Recently I gave a talk on ‘Curatorial and Art Practices in Indonesia’ at Studio Bibliothèque at the invitation of the artist Michael Lee, Singapore, 13 March 2012. A short version of this talk was published in the Pocket Arts Guide (“Building a state of the arts in Indonesia,” the Pocket Arts Guide 30 (April 2012): 22-5). And a longer version was published in C-Arts Magazine (“A right to art: a plea for an art museum in Indonesia,” C-Arts Magazine (see here)). I will not reiterate the arguments I made in the talk and in the two essays. Instead, I focus on three (possible) arguments against my plea: no art museum is needed, all is well, so leave the Indonesian art world alone and it will develop even further; second, my plea is supposedly Eurocentric; and, third, no public art museum is needed, because Indonesia has already private museums.
First, no art museum is needed, all is well, so leave the Indonesian art world alone and it will develop and grow even further in qualitatively interesting directions. However, this amounts to the invisible hand theory favored by laissez-faire, antigovernment rhetoric of neoliberals (although, Adam Smith – and even Milton Friedman – stated that parameters should be set by society and its laws). Moreover, what is good for individual artists, curators, critics, collectors, gallery owners, etc., is not necessarily beneficial or constructive for the art world as a whole. For structural sustainability – financial sustainability, organizational sustainability, and sustainability of practices and ideas – an infrastructure for the arts is needed (of which a public art museum could be one, important, component).
Second, my plea for an art museum in Indonesia is supposedly Eurocentric as it relies on a model proven to be successful in the West (Eurocentrism is a normative approach: others should follow the models developed in Europe to attain the same level of assumed success). I certainly do not hope that I must be Eurocentric simply because I am from Europe. Certainly, I learned to appreciate art in the many art museums of Europe (I did not have the money to purchase catalogs and art magazines at that time). However, I never stated that Indonesia should copy the museum model from the West simply because there is no such one model (from the gigantic MoMA in New York to the more modest Van Abbe Museum in Eindhoven, Esche, the director of the latter, once wrote: a museum can be a “mix of community centre, club, academy and showroom”). Moreover, it could very well be the case that this form of criticism is Eurocentric as it could very well be influenced by institutional critique of the museum as developed since the 1960s by Broodthaers, Buren, Haacke, Fraser, et al. Institutional critique of the museum does not make sense in a country that does not have an art museum with the authority Broodthaers, Buren, Haacke, Fraser, et al, are critical of. And to be critical of institutions and their power, in the tradition of Foucault, is one thing (I don’t deny the importance of institutional critique), but if the focus is solely on critique it could very well take a turn for the anarcho-cynical by those with less talent than Broodthaers, Buren, Haacke and Fraser: institutions can never be good (as a consequence, it seems to imply that we should relate to art in an unmediated way). Therefore, it could very well blind us for the merits of an art museum and the possibilities to change such an institution for the better through criticism, i.e. that through criticism a museum can come closer to living up to the dream of becoming a genuine and active public space.

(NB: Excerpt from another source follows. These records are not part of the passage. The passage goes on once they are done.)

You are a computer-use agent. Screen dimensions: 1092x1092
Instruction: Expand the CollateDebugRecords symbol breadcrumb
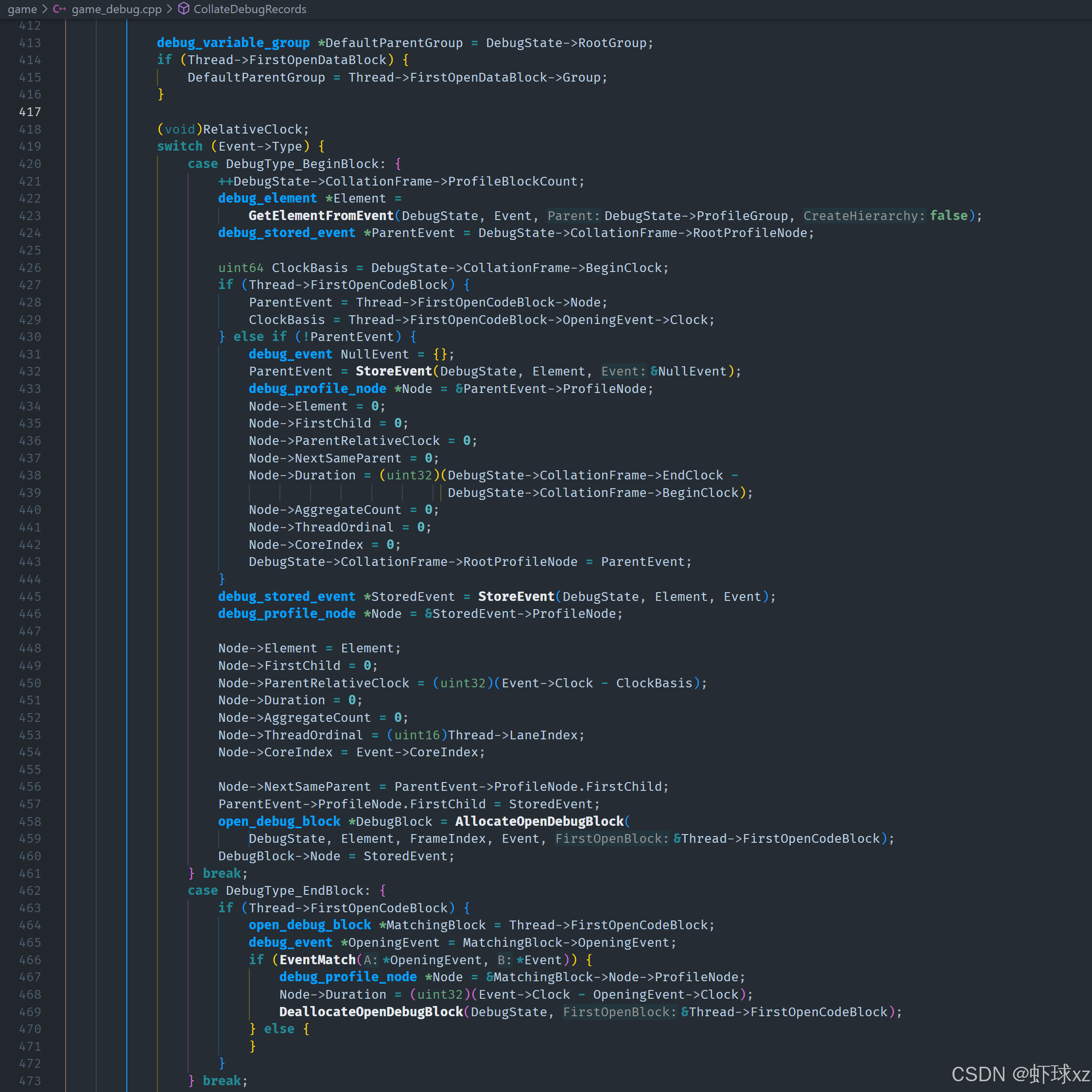pyautogui.click(x=249, y=9)
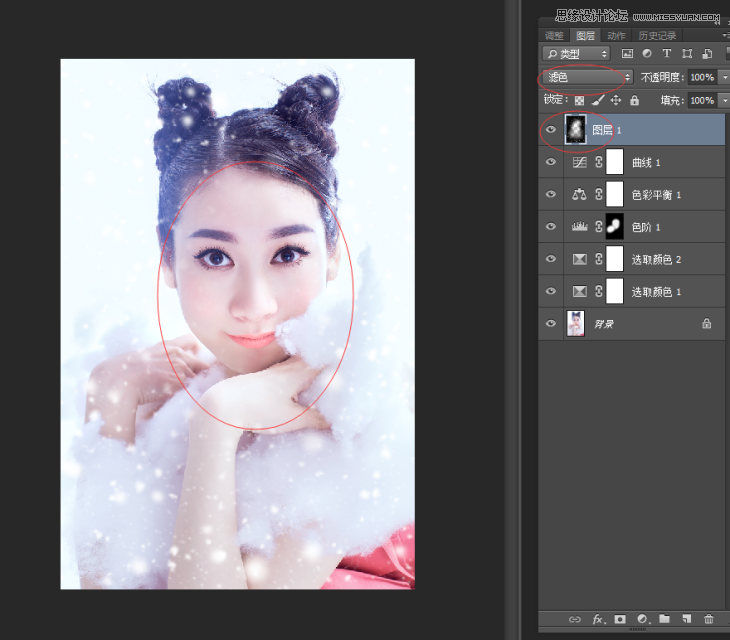Toggle lock transparent pixels

pyautogui.click(x=579, y=100)
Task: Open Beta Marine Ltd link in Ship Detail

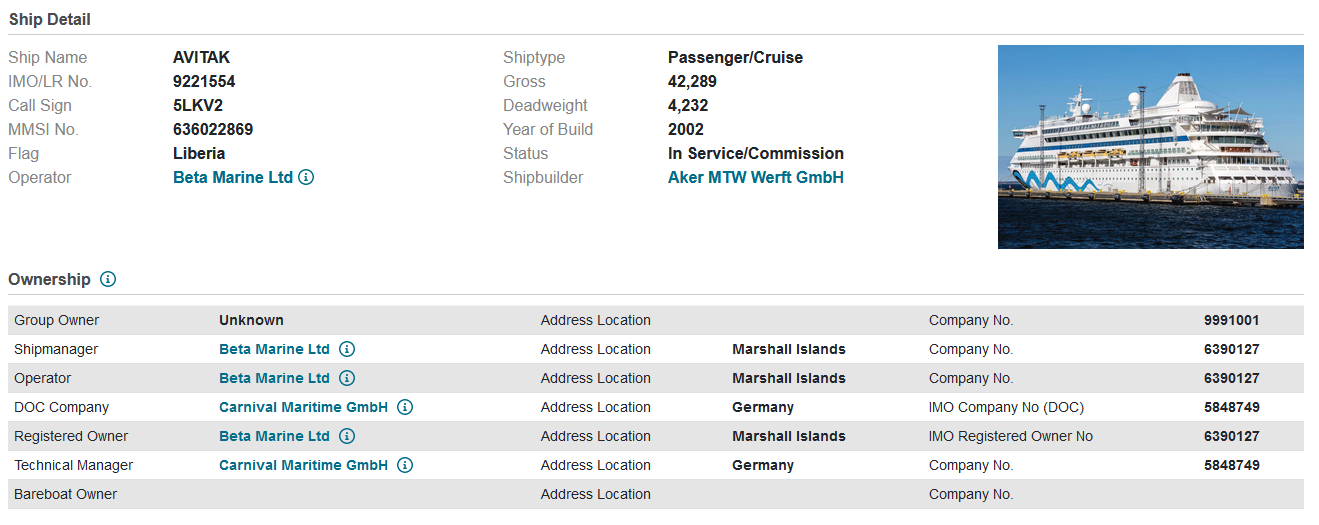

Third, no public art museum is needed, because Indonesia has already private museums (particularly OHM in Magelang). However, a private museum, which collection is based on that of one collector, is not a public museum. Even when their collection is substantial – qualitatively and quantitatively – it is based on the taste of one person (do private museums employ art historians or curators or at least have a curatorial board?). This could lead to lacuna and thus questions of legitimacy. If private collectors would collaborate to open a museum this could perhaps be avoided (which would also avoid the problem of succession in case the founder passes away). An art museum is public not because it is publicly (thus state) funded, but because it is responsible to the public (what a public constitutes is an important question and, I admit, a question I (and others) struggle with).
Without question, art in Indonesia is thriving; there are many interesting artists, artist initiative spaces, galleries and private museums doing wonderful things. However, if this success is to be prolonged, discussions on the sustainability of ideas and practices, financial sustainability and infrastructure are vital. And a (hypothetical) art museum could function then as a starting point for these discussions.